David Grimal © Bernard Martinez
David Grimal
© Bernard Martinez

L’Ouverture de La Forza del Destino de Verdi, vibrante, annonça l’ambivalence du programme : difficile, tout en constatant la solidité des pupitres, la qualité des interprètes et l’efficacité dans les changements plus ou moins abrupts de tempi, de ne pas sentir un peu de flou dans les contours et l’accompagnement du thème évanescent du Destin. Difficile aussi de ne pas conclure non sans regret tout cela sonne plutôt bien – pour un orchestre sans chef. L’écoute entre les différents pupitres, la beauté des échanges, laissaient cependant présager quelque chose de neuf.

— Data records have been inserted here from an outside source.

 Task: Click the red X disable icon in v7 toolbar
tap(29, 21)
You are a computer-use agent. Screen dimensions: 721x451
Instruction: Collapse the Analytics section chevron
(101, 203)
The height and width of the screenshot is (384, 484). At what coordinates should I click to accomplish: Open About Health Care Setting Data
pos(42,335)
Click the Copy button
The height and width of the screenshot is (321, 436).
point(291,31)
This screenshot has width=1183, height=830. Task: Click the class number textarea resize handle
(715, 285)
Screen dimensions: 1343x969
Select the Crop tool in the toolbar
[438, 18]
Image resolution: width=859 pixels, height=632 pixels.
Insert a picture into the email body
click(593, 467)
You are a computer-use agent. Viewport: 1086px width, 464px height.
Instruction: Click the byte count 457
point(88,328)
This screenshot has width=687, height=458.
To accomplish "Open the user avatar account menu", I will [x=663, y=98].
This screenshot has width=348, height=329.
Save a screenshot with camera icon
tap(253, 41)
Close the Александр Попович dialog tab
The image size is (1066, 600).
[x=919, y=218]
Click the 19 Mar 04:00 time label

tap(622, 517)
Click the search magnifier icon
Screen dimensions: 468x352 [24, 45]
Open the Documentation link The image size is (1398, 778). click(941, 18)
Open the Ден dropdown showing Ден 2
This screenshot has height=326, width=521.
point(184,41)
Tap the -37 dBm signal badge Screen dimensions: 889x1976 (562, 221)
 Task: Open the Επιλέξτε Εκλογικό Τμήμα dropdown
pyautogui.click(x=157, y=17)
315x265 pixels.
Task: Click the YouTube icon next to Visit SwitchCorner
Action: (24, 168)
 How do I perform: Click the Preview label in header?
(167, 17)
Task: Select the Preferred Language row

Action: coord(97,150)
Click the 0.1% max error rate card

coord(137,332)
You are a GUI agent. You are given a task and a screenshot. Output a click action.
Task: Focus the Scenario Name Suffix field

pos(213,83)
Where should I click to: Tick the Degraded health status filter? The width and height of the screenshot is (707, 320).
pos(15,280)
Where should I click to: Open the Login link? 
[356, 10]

Que l’interprétation du très beau Concerto pour violon de Tchaïkovski confirma. Elle donna l’impression d’être le fruit d’un travail plus acharné que de coutume, autour d’une idée moins partagée par les chefs d’attaque que soufflée par un David Grimal dont on reconnaissait la patte à tous les étages : interprétation lyrique, physique, son grège, chez Hans-Peter Hofmann ou la jeune Fanny Robillard, en tête de pupitre, notamment. Le tout dialogua donc sans peine, laissant deviner une qualité exceptionnelle des musiciens mobilisés. La très belle Canzonetta fut rarement aussi bien servie par les bois – joli choral en introduction, puis intervention éthérée de la flûte, et l’enthousiasme général se fit sentir. On s’avèrera peut-être un peu moins émue par le jeu pourtant redoutable de technique et d’expressivité de David Grimal, dont on ne sut deviner si la sécheresse, tirant sur une légère fausseté dans certaines harmoniques, était due à un choix d’interprétation postromantique débordant sur Chostakovitch, ou à un usage trop forcé de l’archet, poussé par un nombre de répétitions plus important que d’usage. L’Allemande de la Partita BWV 1004 donnée en bis s’avéra plus tendre, et rappela le formidable son qu’a su développer Grimal.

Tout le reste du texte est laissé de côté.